Cependant, Gaspard Noé réussit à surprendre son public. La technologie est maîtrisée avec brio, et l’effet de réel est garanti, en dépit de tous les trucages. En outre, l’utilisation de la vision subjective pour le personnage d’Oscar est un véritable succès, car elle trouble activement le public. À la place du protagoniste, puis de son esprit errant, les spectateurs observent en effet son monde de l’intérieur, guidé par ses réflexions sous la forme d’une voix off. 
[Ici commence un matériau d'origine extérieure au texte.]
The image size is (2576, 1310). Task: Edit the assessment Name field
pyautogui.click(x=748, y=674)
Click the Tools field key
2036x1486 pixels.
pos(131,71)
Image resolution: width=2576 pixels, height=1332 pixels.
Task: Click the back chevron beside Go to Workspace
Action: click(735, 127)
L’affirmation de Gaspard Noé à propos de Enter the void pourrait finalement le résumer de manière assez juste : « c’est vraiment un film pour les adolescents en quête de perceptions altérées ». Reste qu’il est désolant de constater, quand le générique de fin défile et que les images sont peu à peu digérées, que Gaspard Noé a davantage misé sur l’aspect provocateur de sa réalisation que sur le plaisir du spectateur.